The US Food and Drug Administration (FDA) and National Institute of Health’s Population Assessment of Tobacco and Health (PATH) Study is a large, national, representative longitudinal cohort study of tobacco use and health in the United States which measures tobacco use behaviors and related health effects. The PATH Study will provide an evidence base for informing FDA’s current and future regulatory actions in meeting its mandate under the Family Smoking Prevention and Tobacco Control Act (FSPTCA).

The cohort has been followed annually for three data collection waves. PATH researchers announced last week that the study will be extended four years and will now include 7 waves, with the final wave set to be completed in 2022. The baseline data collection, 59,600 individuals, started in Fall 2013 with a cohort of never, current, and former users of tobacco products ages 12 years and older.

The Society for Research on Nicotine and Tobacco Conference was held in Chicago, last month, and hosted numerous talks among which those dedicated to the analysis of the first wave of data obtained through the PATH Study. Ms Vivien Azer, managing director and senior research analyst for the tobacco sector for the Cowen group, wrote a research note on the first wave (2013). She reports:

  • Regular use of electronic cigarettes is low (5.5% of adults, 3.1% of 12- to 17-year-olds having used e-cigs in the past month,
  • 8.5% of daily e-cigarette users had not previously used tobacco,
  • 63% of the 25-year-olds and above reported using flavors and 85% of users aged 12 to 17,
  • 15.9% of adult current e-cigarette users were “nicotine naive”.
“In fact, among current adult e-cig users, more than 40% had only used an e-cig less than three times in the past 30 days,” -V. Azer.
The research note points out that daily users constitute a very small percentage of these 30-day users and its author believes that it indicates the products had not been embraced by consumers at the time of the survey (2013). Ms Azer also notices the gateway effect to other tobacco products is not supported by the data since the majority of users were already consumers of other tobacco products. Finally, the expert also notices that the youngest exhibited a strong flavor preference across all tobacco categories, not only e-cigarettes.

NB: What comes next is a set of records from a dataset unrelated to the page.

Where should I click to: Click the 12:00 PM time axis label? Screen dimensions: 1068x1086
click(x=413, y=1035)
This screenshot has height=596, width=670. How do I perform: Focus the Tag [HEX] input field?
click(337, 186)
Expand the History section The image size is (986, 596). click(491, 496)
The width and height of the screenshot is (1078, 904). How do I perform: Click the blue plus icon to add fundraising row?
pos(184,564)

The term “nicotine naive” used by the expert strongly suggests that more effort should be made to inform users on the composition of the products, especially with regard to the active substance, nicotine. This also calls for standardized and more visible labels on nicotine products.

“Are e-cigarettes a step toward a cigarette smoker getting off of cigarettes? Or are e-cigarettes a crutch so they can get nicotine in places and times when they wouldn’t normally be allowed to smoke cigarettes?” -Dr A.Hyland
PATH is a landmark collaboration between the National Institute on Drug Abuse (NIDA)/National Institutes of Health (NIH) and the Center for Tobacco Products (CTP)/ Food and Drug Administration (FDA). Roswell Park Cancer Institute is the scientific lead for the Westat team, the prime contractor for the study.

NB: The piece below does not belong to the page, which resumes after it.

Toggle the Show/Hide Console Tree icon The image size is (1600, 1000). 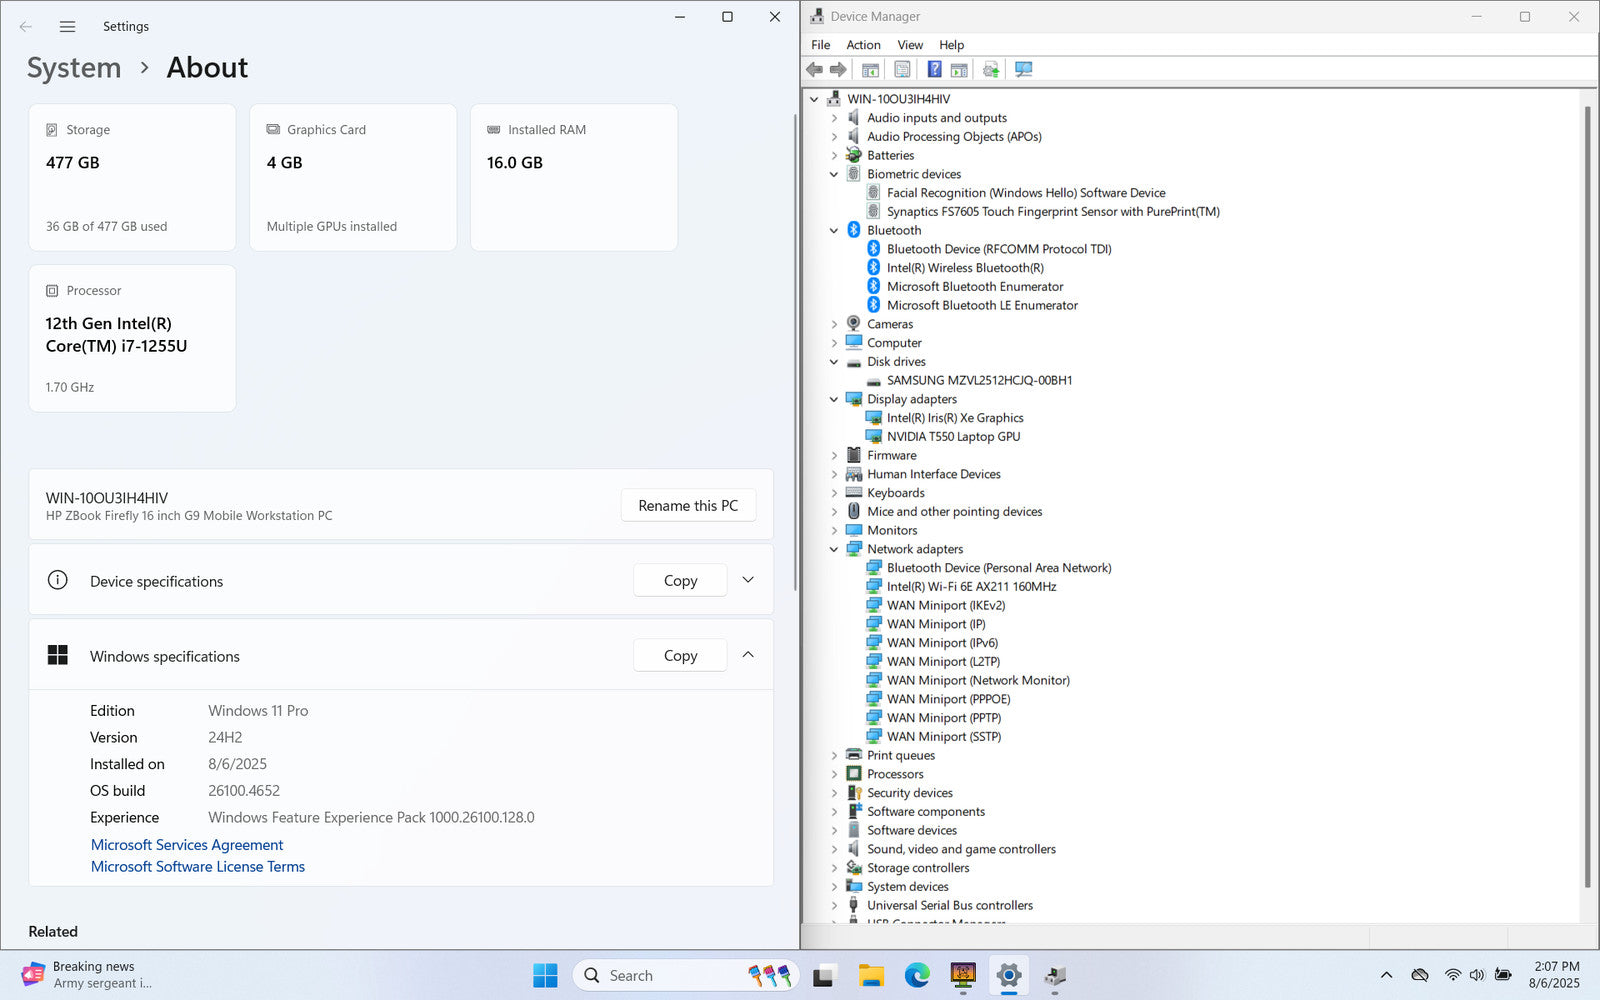[870, 69]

The primary investigator for the government study of trends in smoking and tobacco use, Dr Andrew Hyland, explained that his program is expected to provide a wealth of data about smoking behavior that could shape regulations ranging from warning labels and advertising restrictions to new-product approvals.

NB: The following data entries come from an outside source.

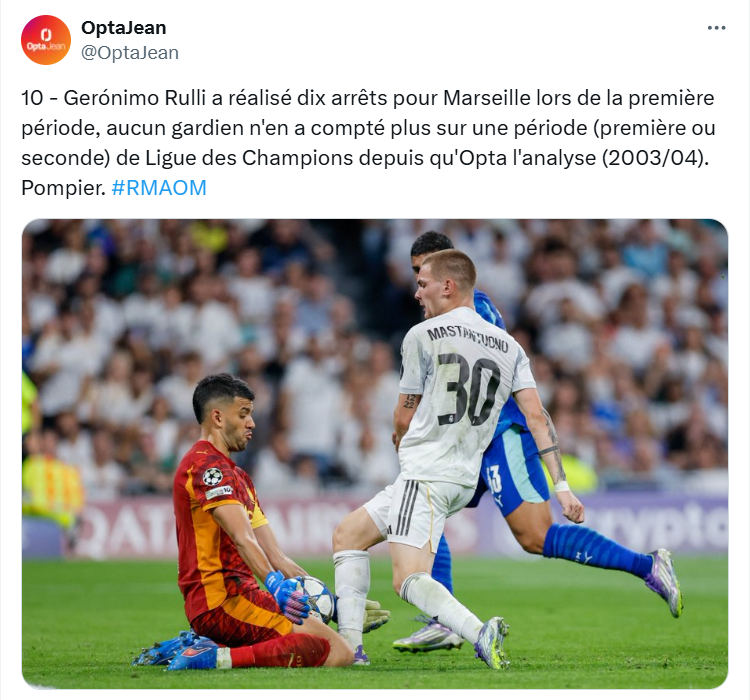Click the OptaJean display name
Viewport: 750px width, 700px height.
(123, 28)
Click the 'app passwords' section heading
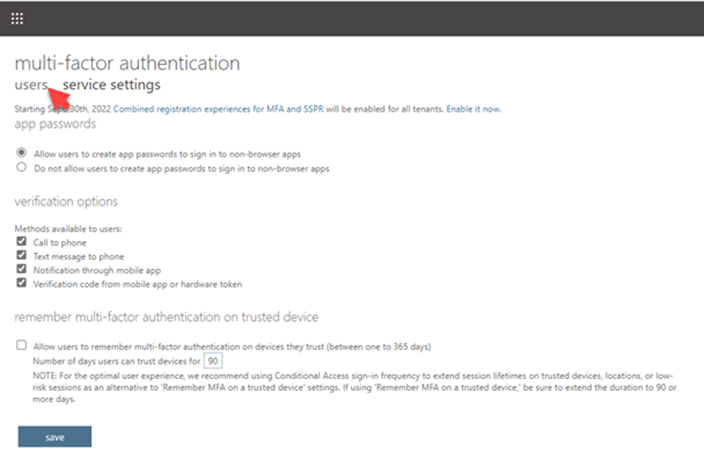Viewport: 704px width, 474px height. pos(55,124)
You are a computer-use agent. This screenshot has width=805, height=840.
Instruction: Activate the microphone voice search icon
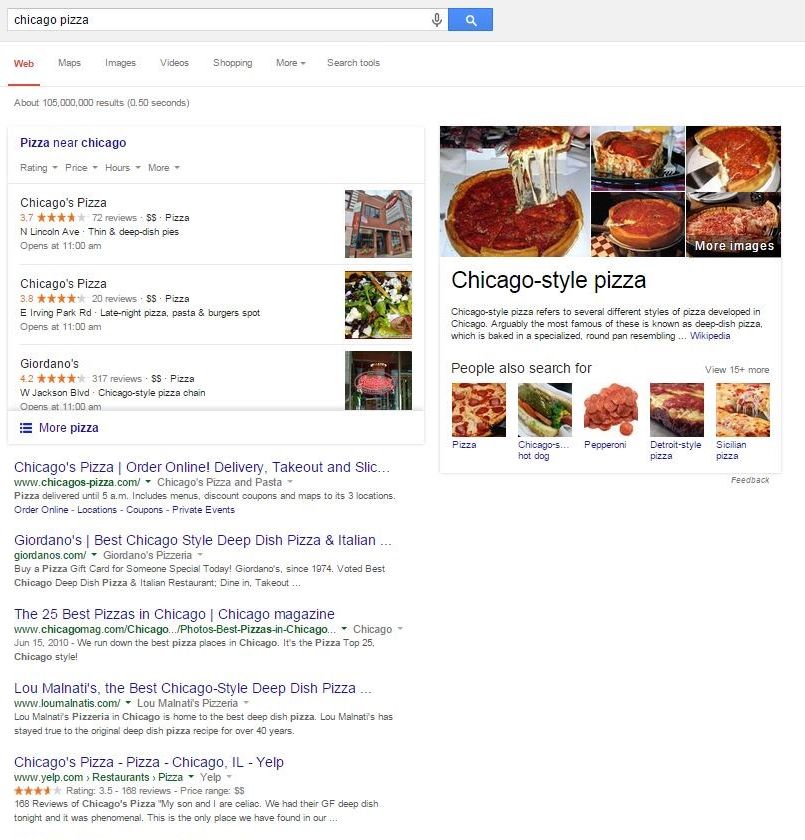pos(437,20)
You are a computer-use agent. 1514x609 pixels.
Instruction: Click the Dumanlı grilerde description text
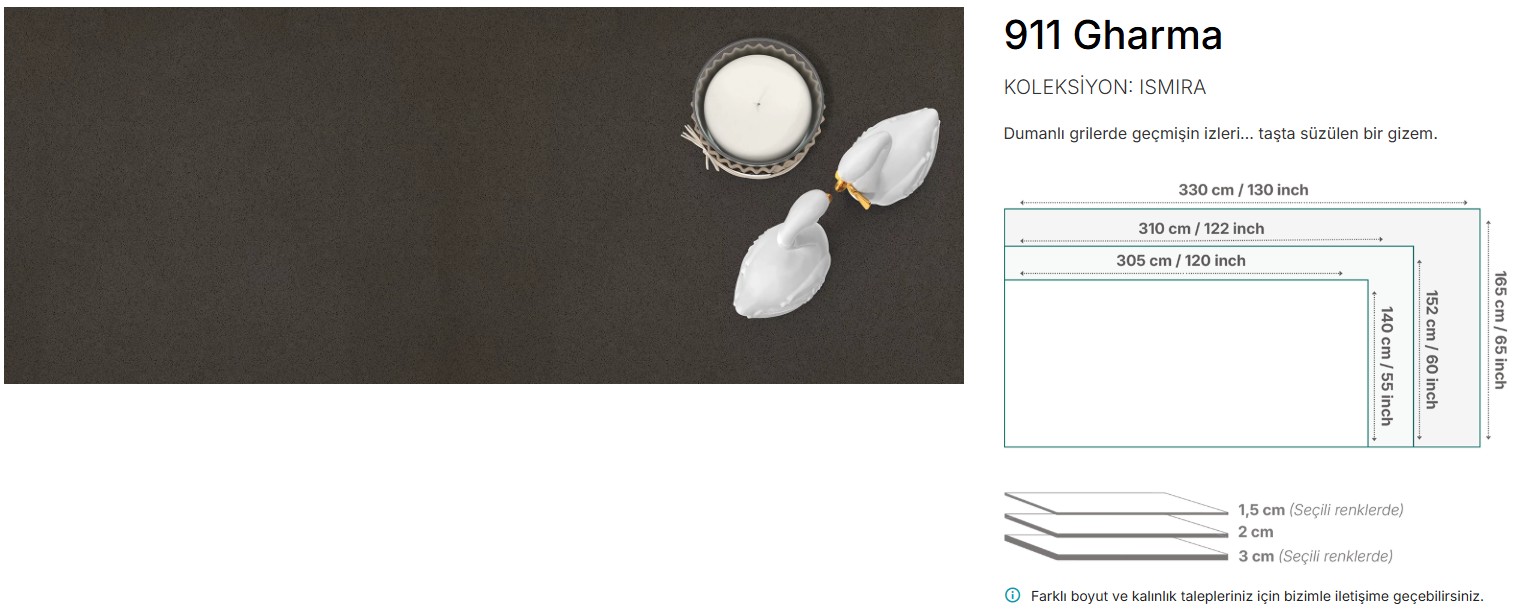click(1220, 133)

Wave 1 database is still confidential, but the full dataset will be available by the end of 2016. The second wave of data is under review, and Wave 3 is 40% complete.

Some experts are afraid the PATH study may not be able to capture crucial details about the use of electronic cigarettes, vapor tanks and other devices as tastes and technology are evolving so rapidly. They can be reassured, an expert view already noticed from the earliest results, without going into the details of the whole dataset, that the published studies assimilating a 30-day use as a regular use of e-cigarette are misleading.

The extension of the program over 4 additional waves of data collection up to 2022 will increase the chances of capturing interesting details. An expert view on these datasets will hopefully help refining existing literature to discard misleading studies to re-focus the debate on the most important aspects of Public Health and Smoking reduction.